If there is a contract to purchase with a deposit and the used car dealer sells the car you have a lawsuit.


----------



## wind_magic (Jun 6, 2006)

Let me say what you said back to you, slightly modified, so that you can see more what I was saying above ...



SailKing1 said:


> Windy, I can understand some of your thoughts but the fact is when you put down a deposit with intent to purchase you are requiring the seller to take the product off the market. Yes you are compensating the seller for possible lost sales, but more over you are COMMITTING to BUY.


As a buyer, I have an asset called "money" that I have to take off of the market. Maybe I had it invested in stocks, or maybe I had it loaned out to people in bonds, but now I have to take it out of the market and set it aside while negotiating this deal which results in lost revenue, etc, while I have my money sitting there doing nothing. Who is going to compensate me for lost sales i.e. lost interest revenue, lost possibilities to buy another boat, etc ?



> Example: I am a seller of boats (lets say a dealer) and you come in to buy my boat. You make an offer and deposit. Another buyer comes along and wants to buy the same boat. I have to turn him down because of your deposit. He buys elsewhere. You back out. I have lost a sale. Your deposit is the sacrafice you made.

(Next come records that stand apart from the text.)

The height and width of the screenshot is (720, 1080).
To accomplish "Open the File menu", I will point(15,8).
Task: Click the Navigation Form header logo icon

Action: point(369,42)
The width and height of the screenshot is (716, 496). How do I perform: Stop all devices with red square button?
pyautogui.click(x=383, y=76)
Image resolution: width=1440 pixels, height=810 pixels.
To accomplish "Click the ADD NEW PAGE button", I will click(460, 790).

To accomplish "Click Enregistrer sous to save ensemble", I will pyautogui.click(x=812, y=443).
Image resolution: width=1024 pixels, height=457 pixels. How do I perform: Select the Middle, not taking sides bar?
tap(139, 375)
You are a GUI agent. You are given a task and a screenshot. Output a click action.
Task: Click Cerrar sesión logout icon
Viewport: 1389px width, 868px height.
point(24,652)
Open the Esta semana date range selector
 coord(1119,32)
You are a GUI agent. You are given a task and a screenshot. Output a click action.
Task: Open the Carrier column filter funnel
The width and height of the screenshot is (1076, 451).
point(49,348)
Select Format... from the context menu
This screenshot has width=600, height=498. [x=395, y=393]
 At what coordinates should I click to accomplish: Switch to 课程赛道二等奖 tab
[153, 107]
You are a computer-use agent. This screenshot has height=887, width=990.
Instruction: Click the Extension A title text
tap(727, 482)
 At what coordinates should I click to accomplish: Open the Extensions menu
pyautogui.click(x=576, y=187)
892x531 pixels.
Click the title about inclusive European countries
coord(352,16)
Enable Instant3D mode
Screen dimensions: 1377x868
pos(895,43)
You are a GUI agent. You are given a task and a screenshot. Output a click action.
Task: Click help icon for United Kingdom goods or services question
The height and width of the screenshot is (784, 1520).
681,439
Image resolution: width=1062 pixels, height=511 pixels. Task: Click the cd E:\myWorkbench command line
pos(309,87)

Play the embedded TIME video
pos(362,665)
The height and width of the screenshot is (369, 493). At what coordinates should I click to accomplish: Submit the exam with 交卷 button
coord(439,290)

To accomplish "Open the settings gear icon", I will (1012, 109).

I am a buyer of boats (lets call me the buyer) and I go in to buy your boat. I make an offer and we come to an agreement. While we are negotiating, another seller comes along and wants me to buy a different boat. I have to turn him down because we are in a deal. He sells elsewhere. You back out of the deal, and I have lost the opportunity to buy that other boat because I was screwing around with you.



> I teach this and proper ways to handle it all the time. I also teach that you want to keep into account the name you may create for yourself depending on the circumstances. There are situations where you keep the deposit or return it. It's the sellers discretion.
> 
> If the seller does not live up to their end of the agreement, the deposit has to be returned.


And if the seller does not live up to their end of the agreement it is the buyer who has now lost not only the revenue lost by having their asset (money) "off the market" while the deal goes through, but also the money invested in the survey, the hotel stays for the sea trial, travel expenses, money to haul the boat, and who knows what else ...


----------



## sailordave (Jun 26, 2001)

In both real estate and boats... the SELLER is at risk by losing out on another potential sale. Yes, the buyer is most at risk but if the buyer backs out, the seller could have lost another buyer he had to turn down. Or maybe the house/boat was not available for inspection by another potential buyer b/c the first buyer had it tied up w/ survey/sea trial/etc.

As someone who has gotten jerked around by people that were kicking tires on the trailer, and foundations on the house... I say put up or shut up and take a walk!


----------



## AllThumbs (Jul 12, 2008)

> If there is a contract to purchase with a deposit and the used car dealer sells the car you have a lawsuit.


Maybe, but it still happens (more so with private deals than with dealers). In the same way if the buyer has made a contract with the seller what is the deposit for? The seller could just sue the buyer if the buyer backs out, which is what you suggest if it's the other way around.

Eric


----------



## wind_magic (Jun 6, 2006)

sailordave said:


> In both real estate and boats... the SELLER is at risk by losing out on another potential sale. Yes, the buyer is most at risk but if the buyer backs out, the seller could have lost another buyer he had to turn down. Or maybe the house/boat was not available for inspection by another potential buyer b/c the first buyer had it tied up w/ survey/sea trial/etc.
> 
> As someone who has gotten jerked around by people that were kicking tires on the trailer, and foundations on the house... I say put up or shut up and take a walk!


Everything you just said goes both ways. There was a post on another forum recently where the potential buyer was lured to a boat from a great distance only to have the boat sold out from under him when he got there, losing lots of money in the process. Sellers jerk people around too.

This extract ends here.